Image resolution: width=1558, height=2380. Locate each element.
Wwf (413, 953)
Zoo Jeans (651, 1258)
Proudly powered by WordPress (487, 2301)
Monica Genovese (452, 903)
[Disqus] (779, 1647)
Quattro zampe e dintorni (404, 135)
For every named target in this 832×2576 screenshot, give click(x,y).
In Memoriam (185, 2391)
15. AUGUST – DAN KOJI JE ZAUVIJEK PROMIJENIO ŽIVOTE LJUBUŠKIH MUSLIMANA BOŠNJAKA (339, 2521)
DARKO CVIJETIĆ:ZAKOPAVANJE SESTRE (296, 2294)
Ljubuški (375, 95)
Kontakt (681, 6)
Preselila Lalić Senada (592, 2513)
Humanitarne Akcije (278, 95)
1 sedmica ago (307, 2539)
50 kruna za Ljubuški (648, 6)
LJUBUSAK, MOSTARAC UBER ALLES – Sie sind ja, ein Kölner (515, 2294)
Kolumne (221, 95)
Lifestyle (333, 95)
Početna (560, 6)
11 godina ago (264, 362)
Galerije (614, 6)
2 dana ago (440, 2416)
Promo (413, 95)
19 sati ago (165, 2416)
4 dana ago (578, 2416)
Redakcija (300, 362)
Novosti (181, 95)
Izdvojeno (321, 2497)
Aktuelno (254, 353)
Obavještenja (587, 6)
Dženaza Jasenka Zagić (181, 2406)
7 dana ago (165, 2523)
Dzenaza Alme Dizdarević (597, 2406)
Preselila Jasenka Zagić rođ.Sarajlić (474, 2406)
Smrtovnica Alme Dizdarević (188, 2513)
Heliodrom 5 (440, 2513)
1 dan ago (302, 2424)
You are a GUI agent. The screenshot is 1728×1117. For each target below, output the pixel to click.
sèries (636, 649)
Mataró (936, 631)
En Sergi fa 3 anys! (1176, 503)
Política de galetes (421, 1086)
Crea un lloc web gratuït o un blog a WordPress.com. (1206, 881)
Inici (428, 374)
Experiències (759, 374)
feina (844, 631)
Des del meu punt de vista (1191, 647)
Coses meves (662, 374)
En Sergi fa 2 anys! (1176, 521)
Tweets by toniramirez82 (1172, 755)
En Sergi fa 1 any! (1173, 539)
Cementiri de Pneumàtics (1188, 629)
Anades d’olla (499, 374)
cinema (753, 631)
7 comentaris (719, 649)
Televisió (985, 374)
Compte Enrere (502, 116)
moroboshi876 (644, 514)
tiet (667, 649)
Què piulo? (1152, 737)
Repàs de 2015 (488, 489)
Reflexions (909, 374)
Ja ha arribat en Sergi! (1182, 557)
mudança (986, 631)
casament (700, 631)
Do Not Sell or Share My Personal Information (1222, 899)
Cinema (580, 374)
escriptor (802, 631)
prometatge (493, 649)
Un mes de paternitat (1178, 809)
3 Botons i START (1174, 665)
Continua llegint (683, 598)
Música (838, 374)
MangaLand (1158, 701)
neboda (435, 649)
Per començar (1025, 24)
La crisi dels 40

........

Problem to work on ->
Lines from the one containing "Un mes de paternitat (1178, 809)" through the final line of the entries are the only ones to print, and each must match exactly.

Answer section ->
Un mes de paternitat (1178, 809)
3 Botons i START (1174, 665)
Continua llegint (683, 598)
Música (838, 374)
MangaLand (1158, 701)
neboda (435, 649)
Per començar (1025, 24)
La crisi dels 40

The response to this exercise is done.